## begin INPUT

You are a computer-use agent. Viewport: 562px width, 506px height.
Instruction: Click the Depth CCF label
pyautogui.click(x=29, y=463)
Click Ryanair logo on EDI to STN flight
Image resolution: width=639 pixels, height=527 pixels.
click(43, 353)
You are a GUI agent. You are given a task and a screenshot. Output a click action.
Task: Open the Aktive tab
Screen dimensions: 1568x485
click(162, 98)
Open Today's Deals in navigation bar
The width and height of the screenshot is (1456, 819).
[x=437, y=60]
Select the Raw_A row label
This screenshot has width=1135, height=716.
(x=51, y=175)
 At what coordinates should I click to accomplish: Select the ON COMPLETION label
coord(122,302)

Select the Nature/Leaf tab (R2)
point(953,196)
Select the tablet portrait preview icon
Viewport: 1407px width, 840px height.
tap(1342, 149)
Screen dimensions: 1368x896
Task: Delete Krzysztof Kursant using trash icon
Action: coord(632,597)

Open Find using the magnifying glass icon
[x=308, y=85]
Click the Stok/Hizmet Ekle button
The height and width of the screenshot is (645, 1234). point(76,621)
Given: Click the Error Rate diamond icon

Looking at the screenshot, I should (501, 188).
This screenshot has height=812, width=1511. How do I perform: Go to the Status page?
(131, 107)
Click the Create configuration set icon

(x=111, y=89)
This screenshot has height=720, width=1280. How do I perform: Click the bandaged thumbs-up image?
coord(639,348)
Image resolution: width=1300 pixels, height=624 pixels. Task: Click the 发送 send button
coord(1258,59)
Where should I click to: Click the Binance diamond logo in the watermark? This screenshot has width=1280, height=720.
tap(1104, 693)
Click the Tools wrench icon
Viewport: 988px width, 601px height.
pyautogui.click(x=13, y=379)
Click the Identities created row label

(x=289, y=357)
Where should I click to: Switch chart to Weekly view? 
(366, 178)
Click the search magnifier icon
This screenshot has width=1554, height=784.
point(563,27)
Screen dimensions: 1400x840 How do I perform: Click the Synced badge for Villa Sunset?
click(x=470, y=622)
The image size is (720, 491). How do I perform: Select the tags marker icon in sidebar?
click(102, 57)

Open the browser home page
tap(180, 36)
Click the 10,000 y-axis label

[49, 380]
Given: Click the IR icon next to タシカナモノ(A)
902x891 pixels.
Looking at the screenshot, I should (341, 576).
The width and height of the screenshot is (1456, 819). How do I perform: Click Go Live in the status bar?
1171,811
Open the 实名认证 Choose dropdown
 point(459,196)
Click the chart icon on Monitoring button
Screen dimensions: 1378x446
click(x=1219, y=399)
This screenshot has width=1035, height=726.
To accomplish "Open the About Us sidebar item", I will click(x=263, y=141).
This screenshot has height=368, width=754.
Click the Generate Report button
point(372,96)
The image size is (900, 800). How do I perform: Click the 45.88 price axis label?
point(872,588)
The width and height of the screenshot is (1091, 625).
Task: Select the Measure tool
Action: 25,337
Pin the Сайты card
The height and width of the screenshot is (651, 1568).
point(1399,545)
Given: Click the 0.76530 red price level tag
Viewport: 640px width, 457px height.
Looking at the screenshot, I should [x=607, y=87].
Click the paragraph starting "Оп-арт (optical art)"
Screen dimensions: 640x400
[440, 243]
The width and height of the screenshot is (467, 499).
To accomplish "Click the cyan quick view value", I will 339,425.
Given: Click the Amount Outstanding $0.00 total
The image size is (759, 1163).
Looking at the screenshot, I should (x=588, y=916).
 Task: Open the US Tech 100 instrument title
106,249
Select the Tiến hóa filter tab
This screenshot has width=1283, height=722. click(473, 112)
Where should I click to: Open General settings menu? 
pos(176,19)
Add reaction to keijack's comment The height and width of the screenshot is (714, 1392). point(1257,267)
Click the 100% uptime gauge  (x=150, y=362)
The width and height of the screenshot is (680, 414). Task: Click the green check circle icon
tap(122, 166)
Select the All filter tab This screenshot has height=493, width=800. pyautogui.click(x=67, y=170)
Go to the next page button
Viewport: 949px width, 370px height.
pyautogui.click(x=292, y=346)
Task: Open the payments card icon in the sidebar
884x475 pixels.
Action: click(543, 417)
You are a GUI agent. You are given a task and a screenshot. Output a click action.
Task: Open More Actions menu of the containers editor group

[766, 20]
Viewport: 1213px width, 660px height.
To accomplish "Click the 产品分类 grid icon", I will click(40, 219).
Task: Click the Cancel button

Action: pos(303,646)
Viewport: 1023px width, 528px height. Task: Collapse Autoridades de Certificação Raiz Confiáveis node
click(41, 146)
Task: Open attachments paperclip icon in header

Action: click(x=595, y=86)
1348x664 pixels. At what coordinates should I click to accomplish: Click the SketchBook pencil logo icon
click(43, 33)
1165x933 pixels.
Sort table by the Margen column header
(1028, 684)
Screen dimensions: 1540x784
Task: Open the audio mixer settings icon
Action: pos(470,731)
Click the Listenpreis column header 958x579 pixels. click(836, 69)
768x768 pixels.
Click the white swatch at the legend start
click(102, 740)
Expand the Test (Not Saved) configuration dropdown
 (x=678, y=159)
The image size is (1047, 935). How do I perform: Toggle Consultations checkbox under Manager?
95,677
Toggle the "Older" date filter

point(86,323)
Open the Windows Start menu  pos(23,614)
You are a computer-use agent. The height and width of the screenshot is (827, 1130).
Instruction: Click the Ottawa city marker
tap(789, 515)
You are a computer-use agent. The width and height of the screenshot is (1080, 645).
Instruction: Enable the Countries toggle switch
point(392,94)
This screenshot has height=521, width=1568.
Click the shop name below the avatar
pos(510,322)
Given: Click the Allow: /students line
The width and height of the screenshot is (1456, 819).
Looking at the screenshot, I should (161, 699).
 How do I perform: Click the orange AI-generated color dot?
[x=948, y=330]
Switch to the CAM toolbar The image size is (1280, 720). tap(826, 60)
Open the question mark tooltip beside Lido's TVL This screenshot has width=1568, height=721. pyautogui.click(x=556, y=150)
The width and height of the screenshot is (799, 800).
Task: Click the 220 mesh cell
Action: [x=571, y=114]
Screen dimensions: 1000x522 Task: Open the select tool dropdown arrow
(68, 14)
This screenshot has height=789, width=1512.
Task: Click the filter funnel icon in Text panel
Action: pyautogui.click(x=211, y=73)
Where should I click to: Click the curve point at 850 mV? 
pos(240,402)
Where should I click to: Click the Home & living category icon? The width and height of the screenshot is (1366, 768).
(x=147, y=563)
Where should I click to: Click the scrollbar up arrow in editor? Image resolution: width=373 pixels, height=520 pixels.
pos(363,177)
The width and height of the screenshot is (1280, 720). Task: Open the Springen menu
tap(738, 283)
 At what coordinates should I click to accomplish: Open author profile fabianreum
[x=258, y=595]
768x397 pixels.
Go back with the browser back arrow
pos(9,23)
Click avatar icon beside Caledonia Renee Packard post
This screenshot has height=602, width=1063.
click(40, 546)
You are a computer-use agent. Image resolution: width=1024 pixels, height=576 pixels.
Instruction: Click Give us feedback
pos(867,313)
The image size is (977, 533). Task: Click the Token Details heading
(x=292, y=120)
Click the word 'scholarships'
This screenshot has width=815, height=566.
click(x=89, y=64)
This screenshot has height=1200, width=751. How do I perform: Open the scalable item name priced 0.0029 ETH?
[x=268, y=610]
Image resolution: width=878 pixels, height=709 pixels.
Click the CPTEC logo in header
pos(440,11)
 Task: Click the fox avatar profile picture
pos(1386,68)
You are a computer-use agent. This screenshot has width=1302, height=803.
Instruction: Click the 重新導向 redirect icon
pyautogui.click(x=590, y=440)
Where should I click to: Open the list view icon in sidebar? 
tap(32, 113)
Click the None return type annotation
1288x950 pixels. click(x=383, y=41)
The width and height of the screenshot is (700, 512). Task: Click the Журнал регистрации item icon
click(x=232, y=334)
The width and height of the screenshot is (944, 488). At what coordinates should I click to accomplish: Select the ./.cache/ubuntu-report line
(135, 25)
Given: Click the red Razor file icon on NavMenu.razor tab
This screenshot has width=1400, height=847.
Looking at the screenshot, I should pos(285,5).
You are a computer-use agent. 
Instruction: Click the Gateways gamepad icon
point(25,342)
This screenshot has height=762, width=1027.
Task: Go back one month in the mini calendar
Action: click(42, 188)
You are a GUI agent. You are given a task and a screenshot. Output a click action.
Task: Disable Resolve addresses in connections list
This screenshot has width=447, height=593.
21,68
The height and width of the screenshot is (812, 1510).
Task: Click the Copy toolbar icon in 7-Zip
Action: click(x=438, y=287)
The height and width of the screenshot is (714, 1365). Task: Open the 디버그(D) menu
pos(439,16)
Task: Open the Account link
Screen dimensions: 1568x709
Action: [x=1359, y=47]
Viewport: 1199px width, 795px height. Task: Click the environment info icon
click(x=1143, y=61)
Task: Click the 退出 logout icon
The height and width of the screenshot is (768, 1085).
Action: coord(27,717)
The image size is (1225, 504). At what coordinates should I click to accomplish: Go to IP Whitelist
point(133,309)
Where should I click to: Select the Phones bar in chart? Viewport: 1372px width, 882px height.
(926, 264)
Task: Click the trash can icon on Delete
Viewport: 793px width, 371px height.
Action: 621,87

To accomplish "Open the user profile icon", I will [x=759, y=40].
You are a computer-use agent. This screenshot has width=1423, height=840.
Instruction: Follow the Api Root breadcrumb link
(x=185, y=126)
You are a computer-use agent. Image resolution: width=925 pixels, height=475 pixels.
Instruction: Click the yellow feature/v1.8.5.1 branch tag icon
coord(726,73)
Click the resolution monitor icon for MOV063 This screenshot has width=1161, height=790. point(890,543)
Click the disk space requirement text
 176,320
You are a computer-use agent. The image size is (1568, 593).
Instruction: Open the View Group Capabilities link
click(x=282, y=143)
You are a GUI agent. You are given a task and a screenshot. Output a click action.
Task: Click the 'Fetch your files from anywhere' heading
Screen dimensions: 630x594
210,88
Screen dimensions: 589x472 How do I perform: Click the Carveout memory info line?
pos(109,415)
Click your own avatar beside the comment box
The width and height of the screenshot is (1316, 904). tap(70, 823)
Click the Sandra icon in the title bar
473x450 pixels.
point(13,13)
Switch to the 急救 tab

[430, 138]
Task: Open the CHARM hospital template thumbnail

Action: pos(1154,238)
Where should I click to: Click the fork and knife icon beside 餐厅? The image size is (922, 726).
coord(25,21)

## end INPUT

* EXERCISE:
Show each line of the records above that contains the string "coordinates". Case counts.

* REPLY TO THE TASK:
 At what coordinates should I click to accomplish: Select the ON COMPLETION label
1348x664 pixels. At what coordinates should I click to accomplish: Click the SketchBook pencil logo icon
 At what coordinates should I click to accomplish: Open author profile fabianreum
The width and height of the screenshot is (944, 488). At what coordinates should I click to accomplish: Select the ./.cache/ubuntu-report line
The image size is (1225, 504). At what coordinates should I click to accomplish: Go to IP Whitelist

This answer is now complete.